Part II extends the framework from mean-variance to mean-CVaR using the Spectral Fenton Distribution (Nagy, 2026a). Classical mean-variance optimization minimizes \(w^T \Sigma w\), a symmetric measure that penalizes upside and downside equally. We replace variance with Conditional Value-at-Risk (CVaR), a coherent risk measure that captures tail risk. The key obstacle --- that CVaR has no closed form for correlated lognormal portfolios --- is resolved by the Spectral Fenton Distribution, which provides an analytic CVaR from 128 Fourier coefficients. We derive the analytic gradient \(\partial \text{CVaR}_\alpha / \partial w_i\) via the chain rule through the characteristic function, enabling gradient-based mean-CVaR optimization without Monte Carlo simulation. For a 5-asset portfolio, the analytic gradient is \(\sim\)21\(\times\) faster than finite-difference Monte Carlo; for larger portfolios, the speedup grows linearly with \(n\) due to the \(O(n)\) analytic gradient versus \(O(n)\) Monte Carlo reruns.

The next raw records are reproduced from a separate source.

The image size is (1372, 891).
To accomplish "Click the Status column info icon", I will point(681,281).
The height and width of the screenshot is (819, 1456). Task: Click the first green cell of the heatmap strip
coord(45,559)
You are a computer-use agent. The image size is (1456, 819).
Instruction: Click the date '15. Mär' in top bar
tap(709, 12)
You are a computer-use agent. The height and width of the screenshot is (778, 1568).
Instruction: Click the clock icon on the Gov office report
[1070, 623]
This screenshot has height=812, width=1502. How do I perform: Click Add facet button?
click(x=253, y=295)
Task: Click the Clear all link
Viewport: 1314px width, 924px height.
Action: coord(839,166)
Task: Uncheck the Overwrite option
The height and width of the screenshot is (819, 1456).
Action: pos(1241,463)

The mean-CVaR efficient frontier is non-parabolic and asymmetric, reflecting the lognormal tail structure that mean-variance optimization ignores. The ES kernel underlying the gradient is Lean-verified; the chain rule through the product characteristic function is an analytic derivation whose algebraic structure (linearity, scale invariance) is formalized but whose full measure-theoretic content is not machine-checked.